During the 1991 Gulf War, I saw a report describing Saddam Hussein's personal bunker. The report was replete with diagrams and listed the German firm that designed and built the structure. An exhaustive search of the Internet and World Wide Web has produced no confirmation of this information.

Nevertheless, the information is clear in my memory, especially since I grew up in Germany and was particularly interested that a German firm designed and built the bunker.

The design is similar to how a modern submarine is constructed. The bunker consists of an outer and inner structure, where the inner structure is completely isolated from the outer one. In the case of submarines, of course, the isolation is for sound, to eliminate the transmission of sound from inside the sub to the surrounding water.

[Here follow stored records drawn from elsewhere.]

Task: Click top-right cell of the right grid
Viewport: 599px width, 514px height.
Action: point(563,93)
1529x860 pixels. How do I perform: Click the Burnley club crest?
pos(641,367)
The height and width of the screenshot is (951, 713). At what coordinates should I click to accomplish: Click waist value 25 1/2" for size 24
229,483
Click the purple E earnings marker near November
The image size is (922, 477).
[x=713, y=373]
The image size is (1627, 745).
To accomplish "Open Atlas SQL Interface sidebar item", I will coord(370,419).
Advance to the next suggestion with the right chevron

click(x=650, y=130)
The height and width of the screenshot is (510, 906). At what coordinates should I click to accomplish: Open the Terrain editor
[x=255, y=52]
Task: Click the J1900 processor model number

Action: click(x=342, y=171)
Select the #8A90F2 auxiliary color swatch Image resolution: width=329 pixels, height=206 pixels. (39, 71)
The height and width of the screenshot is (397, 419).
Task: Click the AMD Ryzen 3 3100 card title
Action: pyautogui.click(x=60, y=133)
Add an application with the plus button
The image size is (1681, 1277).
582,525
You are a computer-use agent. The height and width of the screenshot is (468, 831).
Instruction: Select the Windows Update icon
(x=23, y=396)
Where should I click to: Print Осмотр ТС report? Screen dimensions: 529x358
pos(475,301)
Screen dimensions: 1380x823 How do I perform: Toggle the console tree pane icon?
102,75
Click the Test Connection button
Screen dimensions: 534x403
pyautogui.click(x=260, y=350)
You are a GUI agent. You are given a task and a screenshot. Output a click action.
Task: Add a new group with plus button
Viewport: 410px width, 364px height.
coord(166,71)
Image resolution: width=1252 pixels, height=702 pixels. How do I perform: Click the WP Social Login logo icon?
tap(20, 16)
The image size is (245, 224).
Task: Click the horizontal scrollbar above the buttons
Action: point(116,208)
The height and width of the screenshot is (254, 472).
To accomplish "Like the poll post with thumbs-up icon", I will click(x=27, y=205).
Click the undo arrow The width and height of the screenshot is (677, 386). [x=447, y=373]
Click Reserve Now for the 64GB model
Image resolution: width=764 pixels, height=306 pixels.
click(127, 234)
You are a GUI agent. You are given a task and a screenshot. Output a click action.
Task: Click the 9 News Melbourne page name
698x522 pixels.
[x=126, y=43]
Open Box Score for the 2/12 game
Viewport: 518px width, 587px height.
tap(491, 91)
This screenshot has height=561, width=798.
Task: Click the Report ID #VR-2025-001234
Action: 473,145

Saddam's bunker is designed to prevent external shock - like from a nuclear blast - from reaching the inner sanctum.

The outer structure of the bunker is a vertically oriented egg-shaped shell of 20 to 30 yards of reinforced concrete - this is yards, not feet. This shell is buried deep underground. The inner structure is suspended inside the concrete shell by massive springs, not unlike giant trampoline springs.

Physical communication with the outside is through several tunnels suspended between the structures. These tunnels are designed to sever in response to severe external shock, rather than transmit the shock to the inner structure.[...]

The internal structure is about five stories high, and it is provisioned to support approximately 100 people for a very long time. It contains a water holding tank and water recycling equipment so that there is no need to replenish water from the outside. The water system is said to be self-sustaining for more than ten years with no addition of water. My own calculations indicate that this probably can only be accomplished with severe water rationing, since evaporation and subsequent loss to the outside cannot be prevented. Food provisioning is freeze-dried of American manufacture. There is sufficient for at least a year for the full compliment of 100.

The structure is stocked with a large library of CDs, DVDs, and other compact entertainment materials. Hardwire electronic links are redundant many times over. It is possible that the personnel inside the bunker can remain in contact with their outside supporters indefinitely. [...]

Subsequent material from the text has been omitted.